Venezuelan President Nicolas Maduro has announced that fuel prices will go up in the country as of 1 June, with gasoline due to be sold at 5,000 bolivars (2.5 US cents) per liter at gas stations nationwide.
These will include 200 stations that will sell premium fuel at the equivalent of 50 US cents a litre, and gasoline will be limited to 120 liters (30 gallons) per month for each vehicle, according to Maduro.
“This is a war, my dear fellow countrymen who listen to me, a brutal war”, the Venezuelan president said in an address to the nation on Saturday, adding that the US is “persecuting any company that brings a drop of gasoline to Venezuela”.
He also said that Venezuela should charge international prices for gasoline “sooner rather than later, to prevent it from being stolen from Colombia and the Caribbean”.
“That should not be decreed or done haphazardly.
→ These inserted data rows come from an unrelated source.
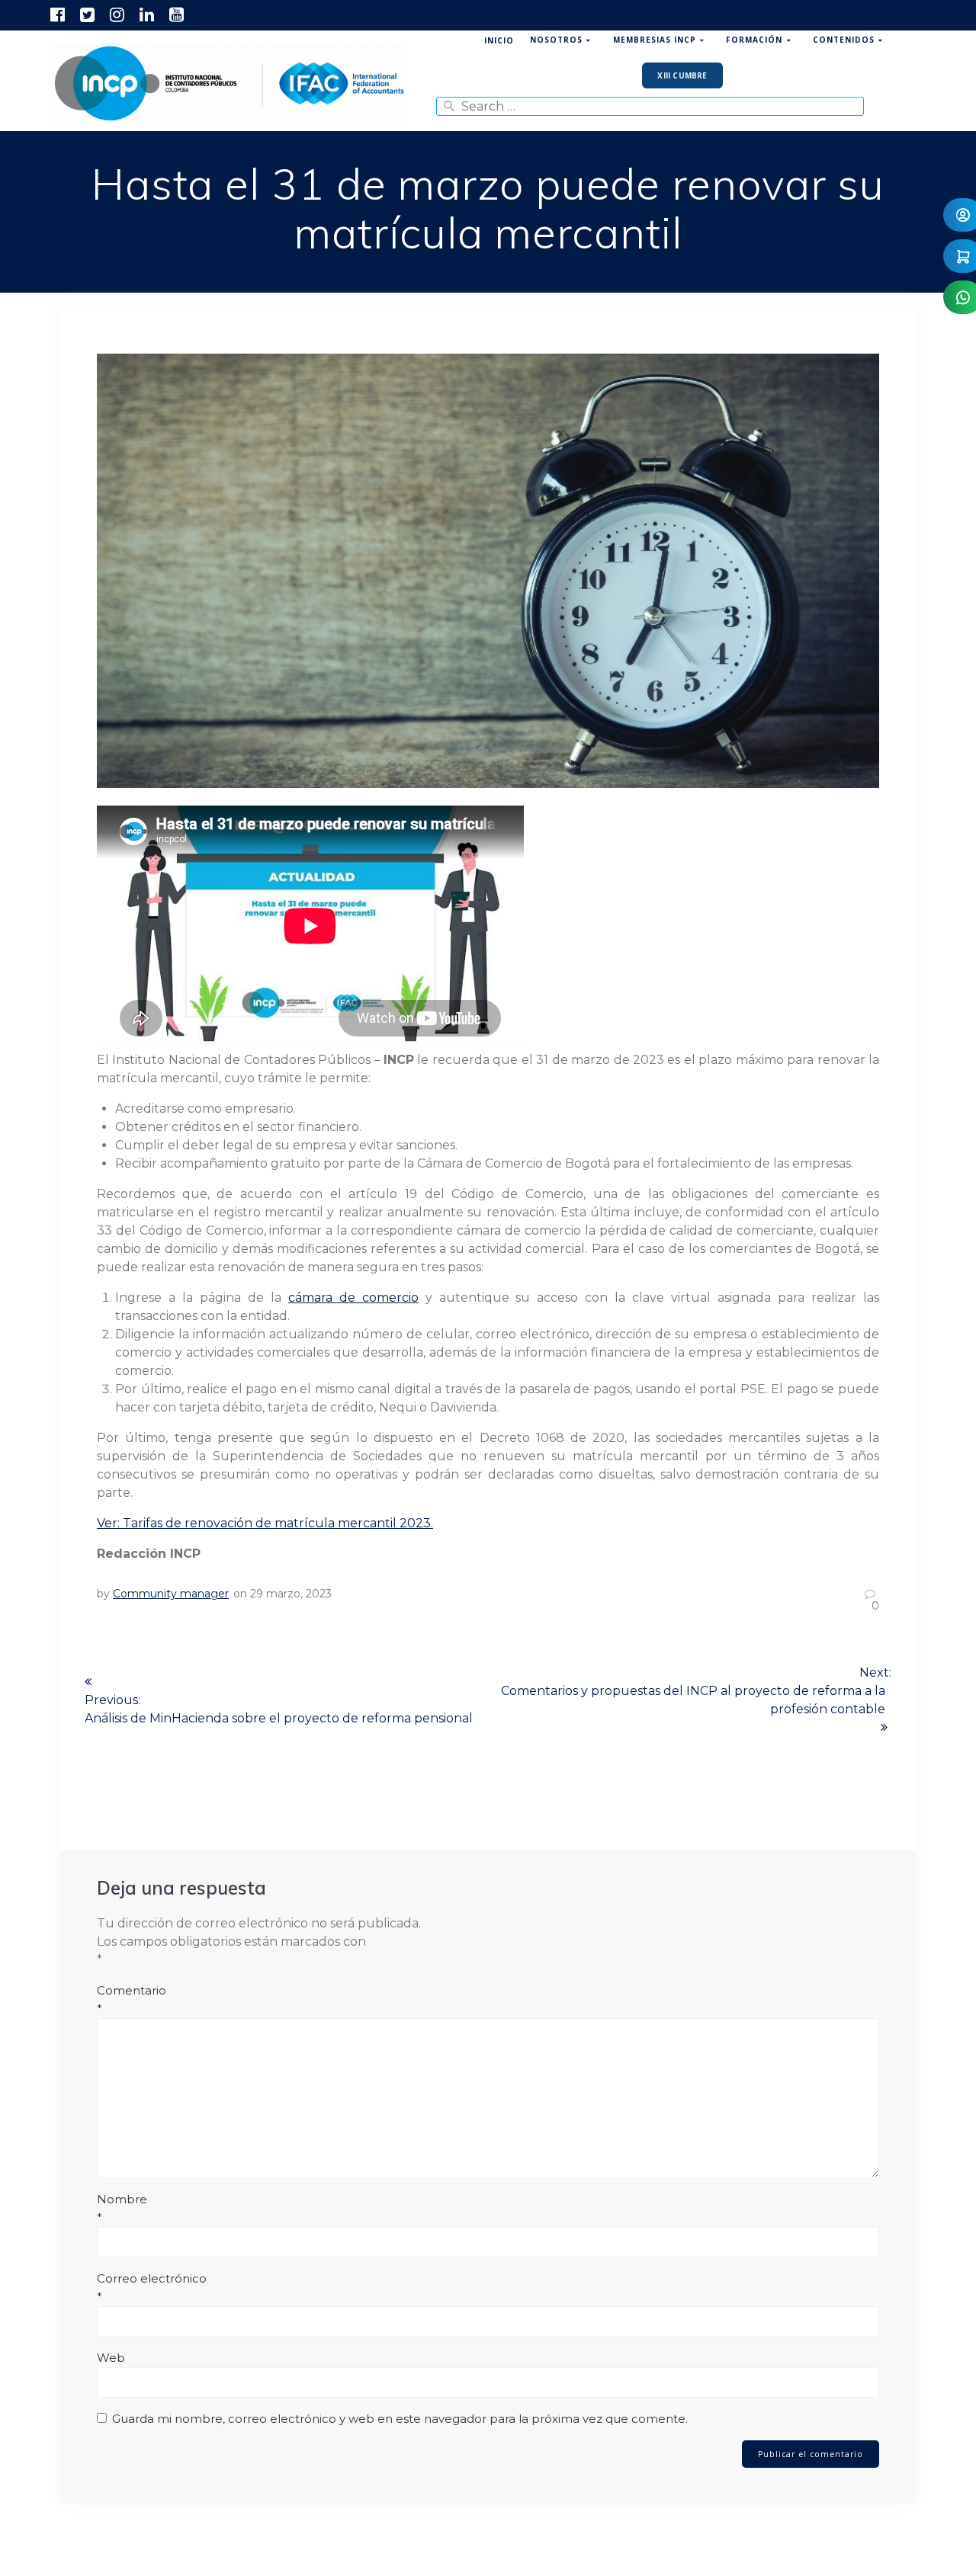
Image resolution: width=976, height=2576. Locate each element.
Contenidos (844, 39)
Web (111, 2357)
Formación (754, 39)
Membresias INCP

It should be done through planning and strategy”, Maduro pointed out.
Oil Minister Tareck El Aissami, for his part, pledged that diesel fuel, which is vital to industries and electric power plants, will still be subsidized “100%”.
The remarks followed Maduro’s announcement on Thursday that he had appointed a team of specialists from the government to implement a plan of gas distribution in the country and review the price for imported fuel on the domestic market, which has been one of the lowest in the world due to government subsidies.
“We buy gasoline abroad, from Iran and other countries, for dollars. Many people suggest, and I agree that gasoline will have to be charged. I will send a special team of consultants and specialists to assess the cost of gasoline. It will be laid down in the normalization plan and regulation, and I ask for support and understanding from Venezuela”, Maduro said in an address broadcast by the channel VTV.